▶ [Brief]:
Copy task. Retype the whole listing exactly, omitting any picture in it.

▶ [Material shown]:
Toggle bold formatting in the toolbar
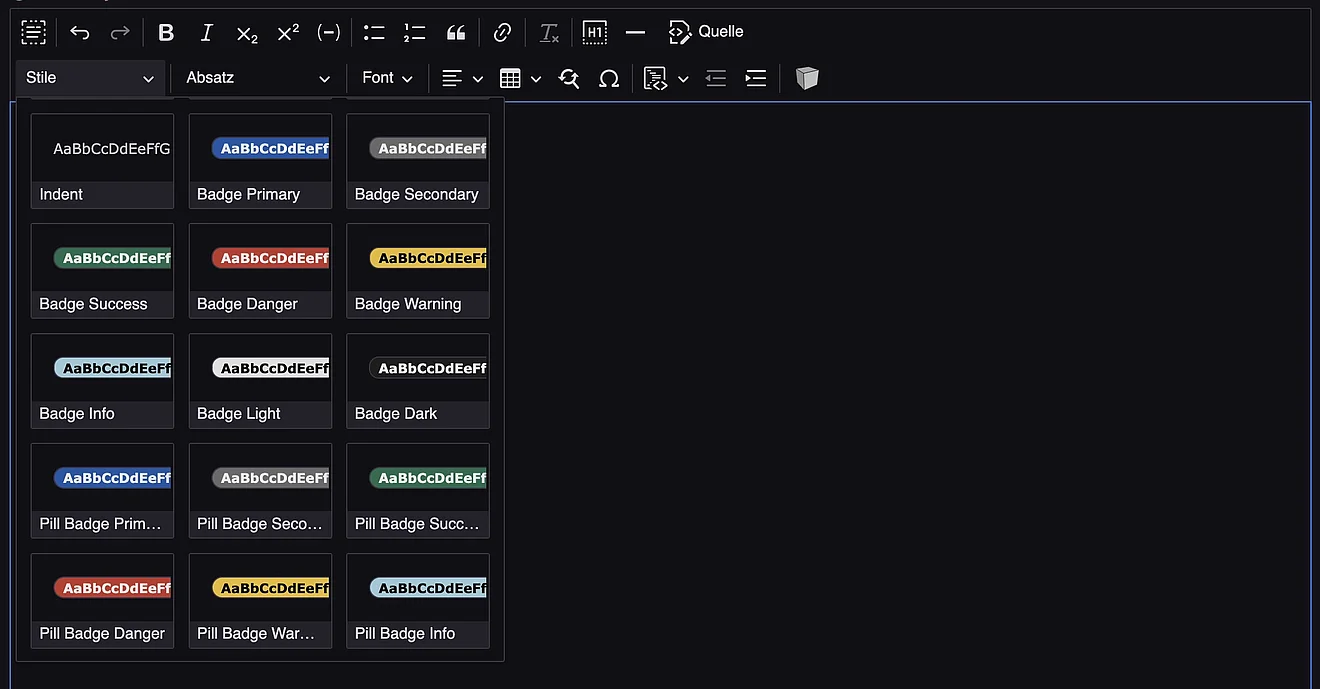 coord(166,33)
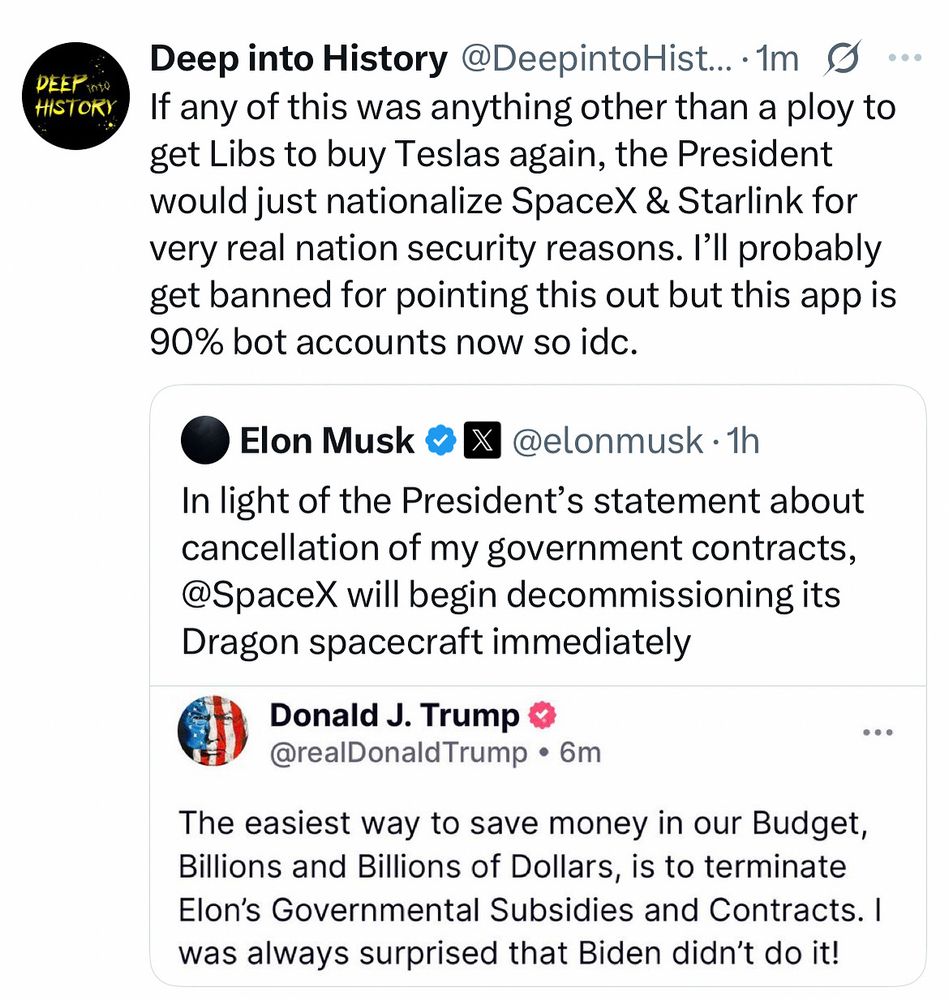The height and width of the screenshot is (1000, 949).
Task: Click Trump's red verified checkmark badge
Action: (x=542, y=716)
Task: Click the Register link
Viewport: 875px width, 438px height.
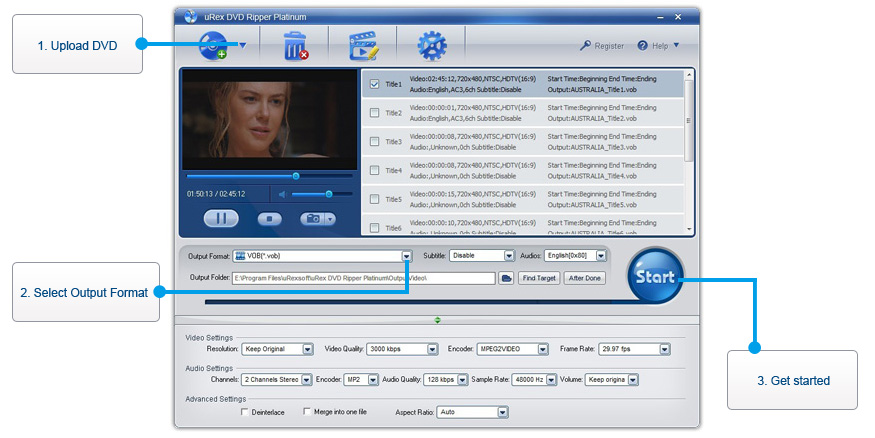Action: 602,46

▶ [Task solution]:
Toggle bold formatting in the toolbar
 coord(166,33)
The height and width of the screenshot is (1000, 949).
Task: Click Trump's red verified checkmark badge
Action: (x=542, y=716)
Task: Click the Register link
Viewport: 875px width, 438px height.
Action: 602,46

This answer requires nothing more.